As the usual fog rolled across the Golden Gate Sound, seeming to erect a gray wall against the Presidio of San Francisco, archaeologist Edward De Haro sifted through a batch of rocks and dirt, looking for artifacts buried in the fog of time.
For more than a decade, De Haro and the Presidio’s team of archaeologists have dug into the grounds of the former military base, seeking to uncover the walls and footprint of the original Spanish fortress built around 1776. The work revealed the original adobe walls, the remains of a brick chimney that probably toppled in the 1906 earthquake, pieces of pottery and metal.
“It’s very exciting to excavate here because this is where San Francisco began,” De Haro said. “It’s San Francisco.”
De Haro grew up as a history lover, but it would take him a leap into two other careers before he finally discovered his true passion, archaeology. His initial plan to become an animator turned into a temporary job in the tech industry that lasted seven years.
“At that time, I realized that my lifelong love of history was still there,” said De Haro, sitting in a laboratory surrounded by animal bones, books and pieces of objects recovered from the floor of the Presidio. “During that process, I discovered archeology and realized that was more of what I wanted to do.”
De Haro’s specialty is identifying animal bones, many of which are buried in the Presidio’s past. During recent work to transform Battery Bluffs into a new public park, the team discovered cow bones dating back to when the Spanish or American army raised cattle there. The bones are just more clues to the same starting point for understanding what life was like in early times.
“So every time I find a cow bone, a horse bone or even a bird bone,” De Haro said, “I get excited because it shows me life – shows me how people interacted with the animals of the region.
De Haro considered ancient ways of life beyond just the lens of his work: When he was a child, his family moved to Mexico for several years and took up residence in a small town. De Haro lived in an adobe house with dirt roads winding through town where he rode horses and ran in the dust – much like what life would have been like in the Presidio before the U.S. Army took over. power in 1847. A child of immigrant parents. who worked in the Napa wine country, he was steeped in the rich brine of his parents’ new-world aspirations.

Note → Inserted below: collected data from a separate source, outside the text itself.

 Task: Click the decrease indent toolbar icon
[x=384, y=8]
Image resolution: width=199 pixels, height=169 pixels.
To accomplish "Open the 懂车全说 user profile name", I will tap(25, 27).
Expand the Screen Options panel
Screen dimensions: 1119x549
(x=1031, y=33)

“Like any other immigrant family, they made a lot of sacrifices for their children,” De Haro said, “and allowed us to pursue our dreams.”
Back at the lab, De Haro and fellow archaeologist Georgie DeAntoni dumped a bucket of soil transported from a dig site onto a metal screen, which they sprayed with a hose. Dirt seeped through the screen, leaving behind mysterious chunks, which the pair sorted into groups of rocks, metal, ceramics, glass and animal bones. Over time, these small fragments created a theoretical mosaic of how San Francisco’s early non-native inhabitants lived.

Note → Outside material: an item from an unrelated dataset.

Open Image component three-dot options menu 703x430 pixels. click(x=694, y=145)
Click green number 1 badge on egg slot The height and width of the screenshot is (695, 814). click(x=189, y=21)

For De Haro, the archaeological work carried out in the Presidio is as important as the discoveries made in Rome, Greece or Egypt. What emerges in its own backyard is purely a Californian story, rooted in the twists and turns of adventurers, occupiers and researchers.
“The story is always evolving, we are always discovering new things,” De Haro said. “I want to be the person who found the new thing that changed the way we see history – for me, that’s archaeology.”

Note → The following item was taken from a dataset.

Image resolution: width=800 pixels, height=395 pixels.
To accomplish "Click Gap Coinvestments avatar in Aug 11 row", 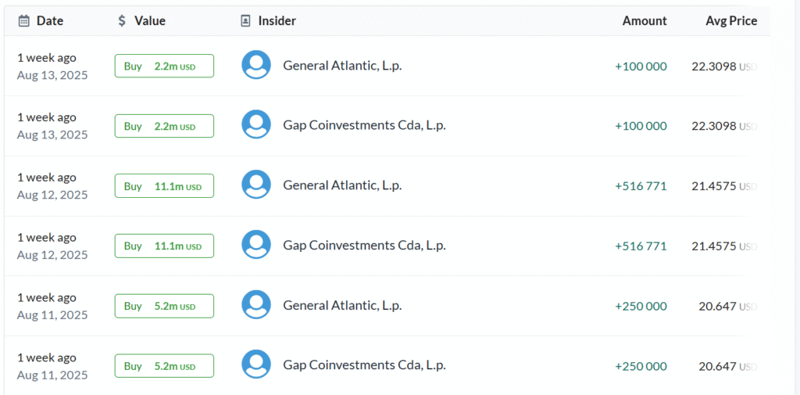I will (256, 364).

De Haro admits that as a child he did not fully understand how much history had taken place in what would become California, long before gold fever transformed San Francisco into a bustling metropolis almost overnight. As the father of a young son, he now hopes to inspire others to delve into the history of the Presidio, grapple with its stories and lessons, and imagine lives lived inside of adobe walls and along slopes where fog regularly swallows up the view of the bay at will.
“I’m not writing history,” De Haro said. “I’m exposing the history that’s here – I’m exposing other people’s lives.”